The undercover policeman assigned to capture the shadowy revolutionary is Colonel Agustin Rejas (Javier Bardem), an ex-lawyer who’s part Indian and hails from the same poor, rural villages as many of Ezequiel’s disciples. Rejas is an unusually conflicted protagonist for a policier, and Bardem (the magnificent star of Julian Schnabel’s Before Night Falls [2000]) gives his hesitancy real gravity and eloquence. As a boy, Rejas wanted to be a farmer like his father, but the family’s land was seized “in the name of the people.” So he became a big-city lawyer, got mixed up in a case in which the president-elected beat a statutory rape charge, then resigned in disgust to find “a more honorable way of practicing law.” Now, on the track of Ezequiel, Rejas is appalled by the leftists’ wanton killings. But he’s almost equally appalled by his corrupt government superiors, who neglect the people (just as Ezequiel says they do) and fairly relish the prospect of declaring martial law and unleashing right-wing death squads. Rejas doggedly pursues his leads while the country explodes around him.

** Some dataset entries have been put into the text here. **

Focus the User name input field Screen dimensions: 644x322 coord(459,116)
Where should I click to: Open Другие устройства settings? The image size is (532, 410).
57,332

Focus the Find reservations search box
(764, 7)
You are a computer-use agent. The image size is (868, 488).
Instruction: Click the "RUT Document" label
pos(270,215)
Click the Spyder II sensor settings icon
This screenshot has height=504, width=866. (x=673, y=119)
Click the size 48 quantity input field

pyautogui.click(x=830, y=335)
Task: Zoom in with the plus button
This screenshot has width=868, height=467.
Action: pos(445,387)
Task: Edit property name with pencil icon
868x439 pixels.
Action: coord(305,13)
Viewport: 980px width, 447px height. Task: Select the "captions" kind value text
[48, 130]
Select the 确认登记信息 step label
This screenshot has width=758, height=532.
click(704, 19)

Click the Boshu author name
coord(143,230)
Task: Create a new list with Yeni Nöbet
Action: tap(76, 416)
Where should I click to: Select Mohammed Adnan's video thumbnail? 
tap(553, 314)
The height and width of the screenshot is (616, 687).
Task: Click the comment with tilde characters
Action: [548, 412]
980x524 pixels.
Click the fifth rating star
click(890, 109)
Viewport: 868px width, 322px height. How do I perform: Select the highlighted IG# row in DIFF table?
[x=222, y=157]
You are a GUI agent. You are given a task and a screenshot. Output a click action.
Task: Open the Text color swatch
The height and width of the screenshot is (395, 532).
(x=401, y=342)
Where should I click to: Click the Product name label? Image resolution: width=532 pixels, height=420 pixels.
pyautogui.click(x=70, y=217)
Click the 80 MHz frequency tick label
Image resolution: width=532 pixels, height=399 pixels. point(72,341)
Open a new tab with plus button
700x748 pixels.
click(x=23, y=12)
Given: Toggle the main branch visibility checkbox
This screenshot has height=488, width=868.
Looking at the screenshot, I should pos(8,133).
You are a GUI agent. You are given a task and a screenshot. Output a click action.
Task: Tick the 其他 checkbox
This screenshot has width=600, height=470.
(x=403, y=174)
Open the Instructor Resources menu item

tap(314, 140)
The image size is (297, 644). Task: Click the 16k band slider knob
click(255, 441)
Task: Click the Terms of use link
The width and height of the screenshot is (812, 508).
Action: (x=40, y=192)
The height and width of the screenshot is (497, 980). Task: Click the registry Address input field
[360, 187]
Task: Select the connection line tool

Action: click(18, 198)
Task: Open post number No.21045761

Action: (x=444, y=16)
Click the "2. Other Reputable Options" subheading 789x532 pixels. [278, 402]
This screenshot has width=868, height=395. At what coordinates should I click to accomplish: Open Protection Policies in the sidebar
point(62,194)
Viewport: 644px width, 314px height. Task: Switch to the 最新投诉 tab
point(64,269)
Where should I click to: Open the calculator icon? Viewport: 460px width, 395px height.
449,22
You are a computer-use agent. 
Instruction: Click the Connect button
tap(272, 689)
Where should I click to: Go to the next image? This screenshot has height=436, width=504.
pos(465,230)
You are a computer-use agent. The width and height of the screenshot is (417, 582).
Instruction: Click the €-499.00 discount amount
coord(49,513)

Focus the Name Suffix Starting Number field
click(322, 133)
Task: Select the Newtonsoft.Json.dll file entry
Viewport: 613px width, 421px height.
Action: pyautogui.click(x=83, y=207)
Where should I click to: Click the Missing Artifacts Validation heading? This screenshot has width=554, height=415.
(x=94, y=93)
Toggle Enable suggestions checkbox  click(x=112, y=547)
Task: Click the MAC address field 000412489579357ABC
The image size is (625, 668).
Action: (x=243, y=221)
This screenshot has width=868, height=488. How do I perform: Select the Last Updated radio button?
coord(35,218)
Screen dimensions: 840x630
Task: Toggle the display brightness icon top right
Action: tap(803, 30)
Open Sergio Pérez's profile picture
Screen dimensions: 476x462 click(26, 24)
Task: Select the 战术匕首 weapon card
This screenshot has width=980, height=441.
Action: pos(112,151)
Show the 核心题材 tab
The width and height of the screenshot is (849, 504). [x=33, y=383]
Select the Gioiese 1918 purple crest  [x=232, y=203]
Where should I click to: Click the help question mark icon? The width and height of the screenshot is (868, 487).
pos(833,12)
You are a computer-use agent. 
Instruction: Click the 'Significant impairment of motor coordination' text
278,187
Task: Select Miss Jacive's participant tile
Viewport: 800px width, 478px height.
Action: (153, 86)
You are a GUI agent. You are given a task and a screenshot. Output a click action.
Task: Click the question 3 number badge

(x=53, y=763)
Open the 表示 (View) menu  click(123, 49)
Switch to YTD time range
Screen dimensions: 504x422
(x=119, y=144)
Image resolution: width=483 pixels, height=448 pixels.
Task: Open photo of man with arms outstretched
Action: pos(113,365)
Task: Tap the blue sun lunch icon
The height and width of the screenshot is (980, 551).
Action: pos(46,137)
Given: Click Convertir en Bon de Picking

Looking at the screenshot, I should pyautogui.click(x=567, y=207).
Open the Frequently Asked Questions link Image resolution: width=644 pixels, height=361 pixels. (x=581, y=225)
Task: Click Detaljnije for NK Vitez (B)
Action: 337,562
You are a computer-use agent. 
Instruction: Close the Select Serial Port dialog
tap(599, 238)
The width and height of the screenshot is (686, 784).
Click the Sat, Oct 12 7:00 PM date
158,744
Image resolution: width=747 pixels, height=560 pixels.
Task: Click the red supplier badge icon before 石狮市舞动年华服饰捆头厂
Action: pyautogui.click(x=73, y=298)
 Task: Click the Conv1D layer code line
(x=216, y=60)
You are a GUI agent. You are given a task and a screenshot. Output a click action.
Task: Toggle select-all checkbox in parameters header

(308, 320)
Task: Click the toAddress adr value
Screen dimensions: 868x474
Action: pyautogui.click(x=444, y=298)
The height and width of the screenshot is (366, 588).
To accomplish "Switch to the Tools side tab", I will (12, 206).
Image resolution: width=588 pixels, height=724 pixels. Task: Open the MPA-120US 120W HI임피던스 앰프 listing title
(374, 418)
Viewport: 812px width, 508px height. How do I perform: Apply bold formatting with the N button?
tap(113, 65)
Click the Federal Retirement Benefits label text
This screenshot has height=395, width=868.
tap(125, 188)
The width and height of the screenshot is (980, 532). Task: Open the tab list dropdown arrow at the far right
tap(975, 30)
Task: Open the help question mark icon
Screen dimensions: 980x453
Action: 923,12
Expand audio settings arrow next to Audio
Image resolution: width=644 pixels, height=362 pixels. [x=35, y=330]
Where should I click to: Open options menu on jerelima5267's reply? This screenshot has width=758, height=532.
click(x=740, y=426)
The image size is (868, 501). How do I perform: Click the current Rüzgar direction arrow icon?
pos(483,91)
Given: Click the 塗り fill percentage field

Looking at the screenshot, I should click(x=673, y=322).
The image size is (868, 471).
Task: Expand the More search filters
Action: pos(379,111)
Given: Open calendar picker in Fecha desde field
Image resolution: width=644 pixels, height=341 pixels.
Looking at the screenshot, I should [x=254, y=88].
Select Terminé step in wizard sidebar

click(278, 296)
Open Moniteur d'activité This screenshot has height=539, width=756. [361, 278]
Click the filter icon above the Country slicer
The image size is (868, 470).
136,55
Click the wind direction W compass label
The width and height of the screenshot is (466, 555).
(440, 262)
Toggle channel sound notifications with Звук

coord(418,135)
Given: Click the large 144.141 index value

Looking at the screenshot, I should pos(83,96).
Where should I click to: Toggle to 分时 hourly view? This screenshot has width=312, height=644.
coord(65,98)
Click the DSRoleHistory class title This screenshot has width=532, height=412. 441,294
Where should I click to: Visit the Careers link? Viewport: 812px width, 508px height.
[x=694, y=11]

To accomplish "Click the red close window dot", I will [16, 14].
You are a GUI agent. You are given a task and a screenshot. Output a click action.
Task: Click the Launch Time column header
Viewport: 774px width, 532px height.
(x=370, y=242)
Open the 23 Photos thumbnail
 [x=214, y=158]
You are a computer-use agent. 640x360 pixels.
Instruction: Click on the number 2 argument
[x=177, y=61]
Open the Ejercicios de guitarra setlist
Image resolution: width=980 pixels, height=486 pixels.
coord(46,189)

Bardem is thicker here than in Before Night Falls, with salt-and-pepper hair and a droopy mustache, but his eyes remain as liquid. Married to a very white, egregiously superficial woman (she dabbles in cosmetics), his Rejas seems a doleful alien in his home, at the offices of the right-wing government, and in the village of his youth—to which he returns to gather information on the torture and execution of the priest who baptized him. His only soul mate—a calm center amid the moral and physical chaos—is Yolanda (Laura Morante), his daughter’s strikingly beautiful ballet teacher. Yolanda is both sympathetic and just out of reach: She seems as torn between two worlds as he is. But what, exactly, is her other world?

There are times in The Dancer Upstairs when Malkovich doesn’t seem to be telling the story so much as brooding on it; but just when you’ve resigned yourself to the deliberate pacing, there’s an act of brutality so fast and so shocking that you can barely take it in. The violence is largely inflicted by small angelic boys and nubile adolescent girls in school uniforms, and it’s in a different league than the nihilistic kiddie shoot-’em-ups of this year’s acclaimed Brazilian thriller, City of God: Malkovich makes you cry out for the victims and the killers. He’s brilliant at capturing the feel of a city that’s outwardly functioning but palpably on the brink of breaking down. First come those hanging dogs (among them, most incongruously, small poodles), then the unexplained citywide blackouts, then a series of celebratory fireworks of eerily unknown origin. Then the tanks and paramilitary units move in: In one scene, a traffic jam of cars and trucks and tanks, a clownlike civilian leaps into the middle of a square to conduct traffic. But there’s no way a clown can hold chaos at bay.

Shakespeare adapted his own work for the screen, and … sorry, that looks too weird. Let’s try it again: Nicholas Shakespeare adapted his own work for the screen, and it’s about two-thirds of a sterling job. He dropped the book’s flashback structure (no great loss), bravely eschewed narration, and created some dazzling new crosscurrents. But he’s not up to speed as a mystery writer. There’s a lot of confusion when Rejas finds the diary of a dead schoolgirl assassin, which somehow leads to supermodels, which somehow leads to a videotape of Costa-Gavras’ State of Siege (1973) that has been appended with some rebel party footage. In the novel, N. Shakespeare does a better job of tracing the evolution of Rejas’ love for Yolanda, which begins when the dance teacher shows vehement appreciation of his dark and not-quite-classically-limned daughter. On screen, Bardem and Morante’s rapport is charmingly tentative (and it’s hard to take your eyes off Morante), but Malkovich keeps his camera at a coy distance. And neither he nor N. Shakespeare makes the climactic revelation seem more than a movieish coincidence.

That said, the climax is so drolly protracted that people in the audience (myself included) were screaming at the screen. Whatever the film’s longueurs and narrative lapses, the news is that Malkovich is a genuine movie director. There’s more in that weird head than even Charlie Kaufman could have dreamed.